I use a lighted .010 up pin for 3D as it lets me focus on the target with a small blured floating dot as my aiming reference.

For field I use a flo green ring/dot combo on my lens, the smallest size in the precision set by gunstar. The ring is about the same size as the white on a NFAA field face at most distances, the dot covers the x.

For spots I use either a 2mm dot that covers the X ring or I use a small ring that outlines the white....both are black, and i switch back and forth depending on how I'm shooting or my mood that day, both work well.


----------



## Ned250 (Aug 10, 2009)

I used a .039 drilled 6x lens for field last year, but will be trying out my lens with the ring from indoors before switching over. I absolutely love the ring and hope that its not too difficult to use at all of the varying distances.

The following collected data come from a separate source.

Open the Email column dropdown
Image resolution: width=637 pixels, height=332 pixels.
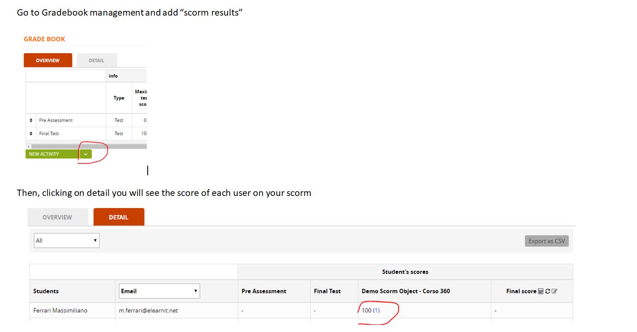click(159, 291)
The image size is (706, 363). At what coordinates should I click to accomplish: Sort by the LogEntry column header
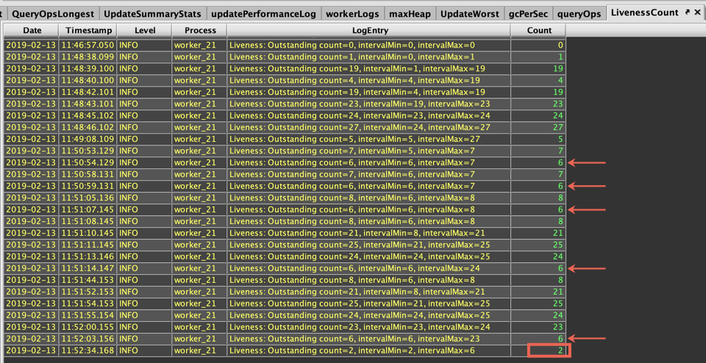pyautogui.click(x=369, y=30)
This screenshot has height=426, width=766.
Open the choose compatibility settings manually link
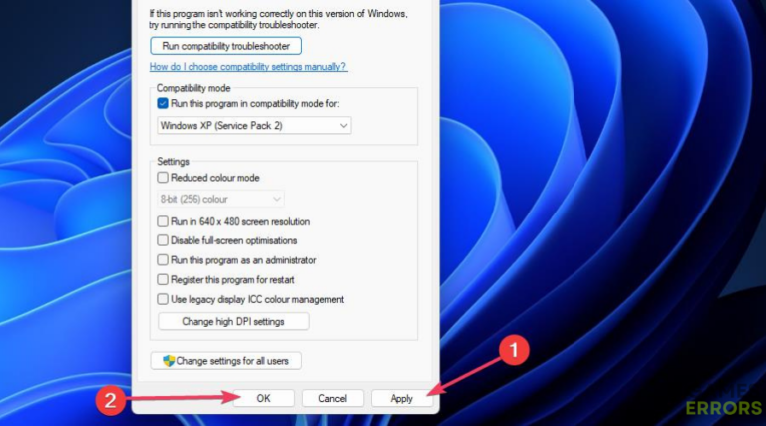point(247,66)
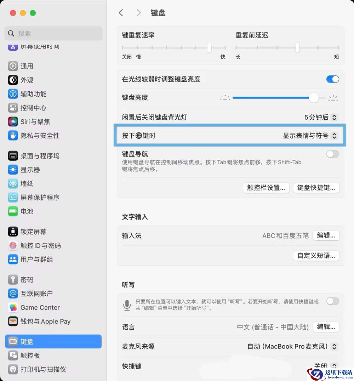Expand the 显示表情与符号 globe key dropdown

[x=310, y=136]
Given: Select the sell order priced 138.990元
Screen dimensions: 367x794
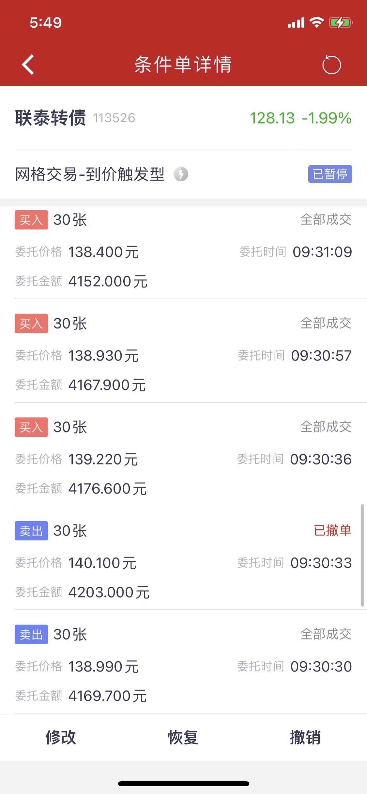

For those using the ring - what's the sight picture like at 20yds? For my current ring, its perfectly centered around the white on the 5spot.


----------



## tonygoz (May 1, 2013)

Tagged for reference.


----------



## sharkred7 (Jul 19, 2005)

I started using a LP Pro light with a blue fiber and 6X lens. I really like it. I have shot all the other types and this is what I like right now. I'm always trying new stuff though


----------



## wolf44 (Mar 31, 2009)

I've shot them all and heres my take. with a dot, I tend to lose it if it is dark. with a 4x lens its hard to get a dot small enough to see and not cover the whole thing up. Really tough on the animal rounds

blue lighted pin, I really like this with an lp light. you can adjust the brightness of the pin to fit what you are shooting. definatley one of my favorites. only problem is if you get caught out in the rain, you better have your battery pack covered

ring. I'm currently working on this set up and so far I'm really liking it. what I'm noticing though compared to a pin is I'm getting great groups but always seem to have one flier. I have mine set up with a 1/4" border and my dot is small enough that at 20 the dot fills my circle completely. for all the close distances it fills or almost fills the entire circle and the far ones it has a bit of gap around it. Obviously the animal dots are a bit smaller so they all fit. Takes a bit of playing to get your ring set up the way you like it, but it is good

I'm going to shoot the ring for a while and then go back to the pin and make my decision what I'll roll with at nationals


----------



## wolf44 (Mar 31, 2009)

heres my pin set up

and my frosted ring


----------



## ccwilder3 (Sep 13, 2003)

wolf44 said:


> heres my pin set up
> 
> and my frosted ring


What color ring do you use?


----------



## wolf44 (Mar 31, 2009)

its a frost ring


----------



## EPLC (May 21, 2002)

I don't think this is original... but here is what I'm using. The template, made from a nylon washer has a 5/8" hole to shoot through... I also have one with a 3/4" hole. I get some strange looks but you'd be amazed how tight the groups can be using this.


----------



## ArcherXXX300 (Apr 22, 2013)

I went with a lighted pin...but I'm a field newbie.


----------